Could you print every line of the material below word for word, leaving the pictures out?

--- Start ---

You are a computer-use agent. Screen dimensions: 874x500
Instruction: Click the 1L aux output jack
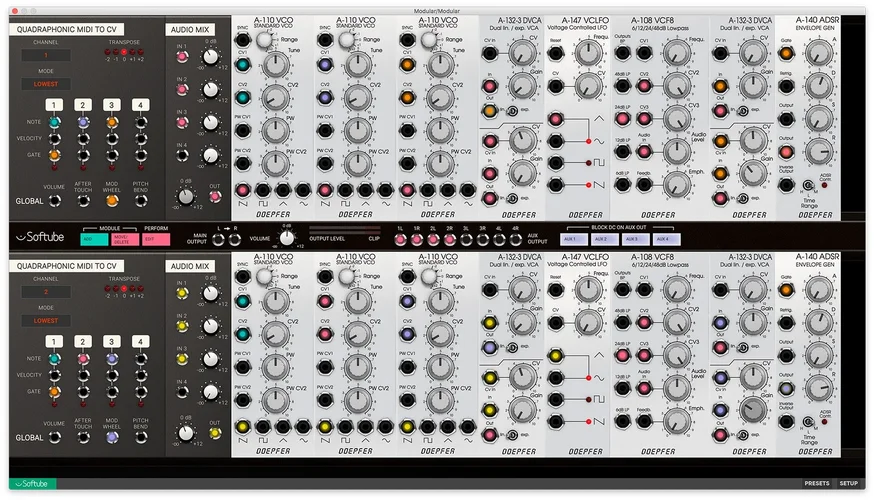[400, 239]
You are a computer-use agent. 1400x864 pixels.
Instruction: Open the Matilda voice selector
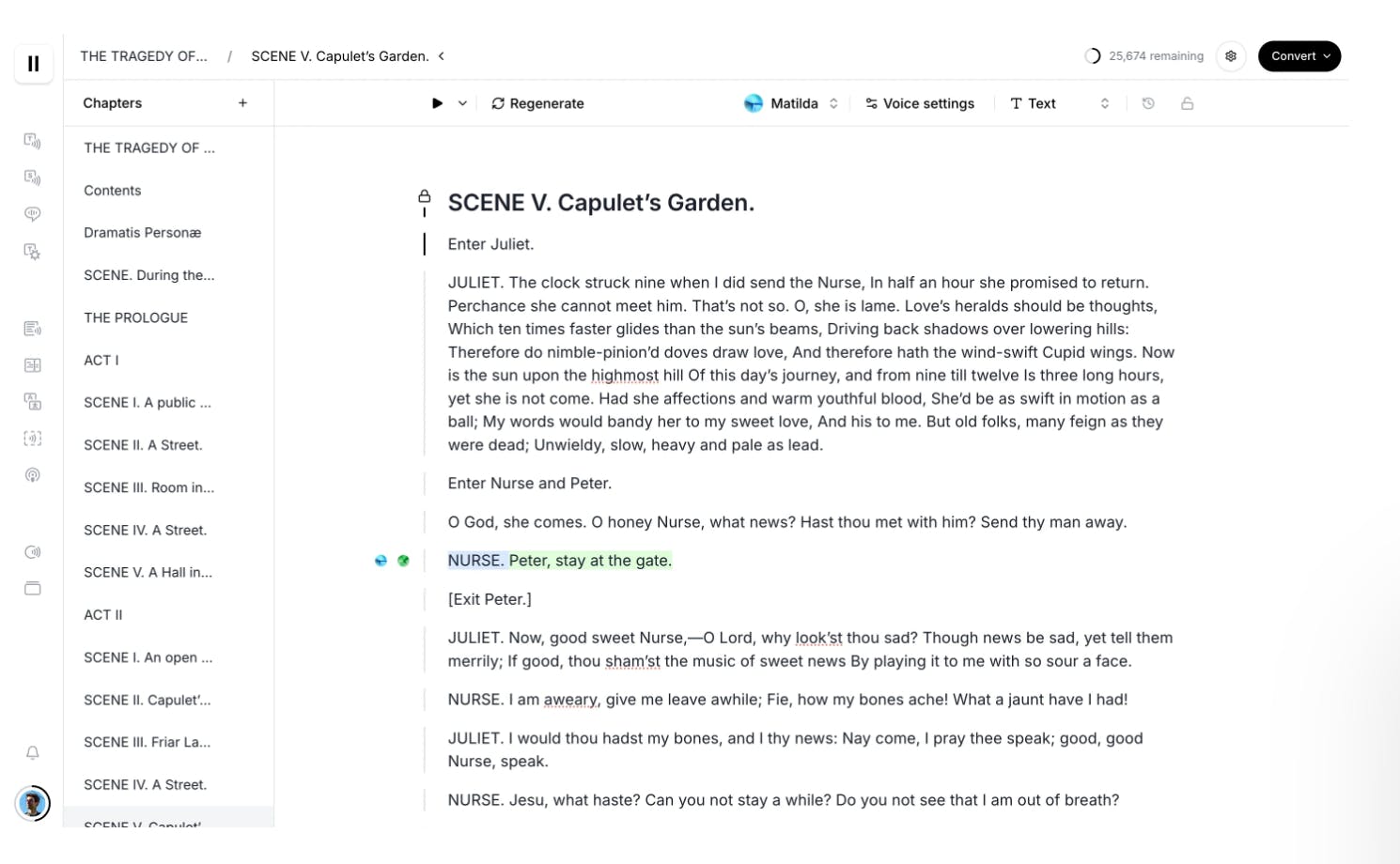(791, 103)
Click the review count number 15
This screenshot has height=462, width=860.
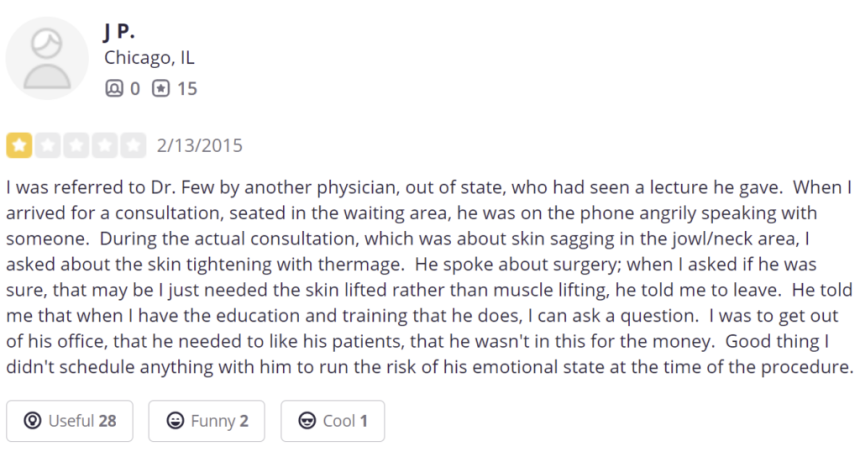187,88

--- End ---

# Output for this exercise
You are a computer-use agent. Screen dimensions: 874x500
Instruction: Click the 1L aux output jack
[400, 239]
You are a computer-use agent. 1400x864 pixels.
Instruction: Open the Matilda voice selector
(791, 103)
Click the review count number 15
This screenshot has height=462, width=860.
187,88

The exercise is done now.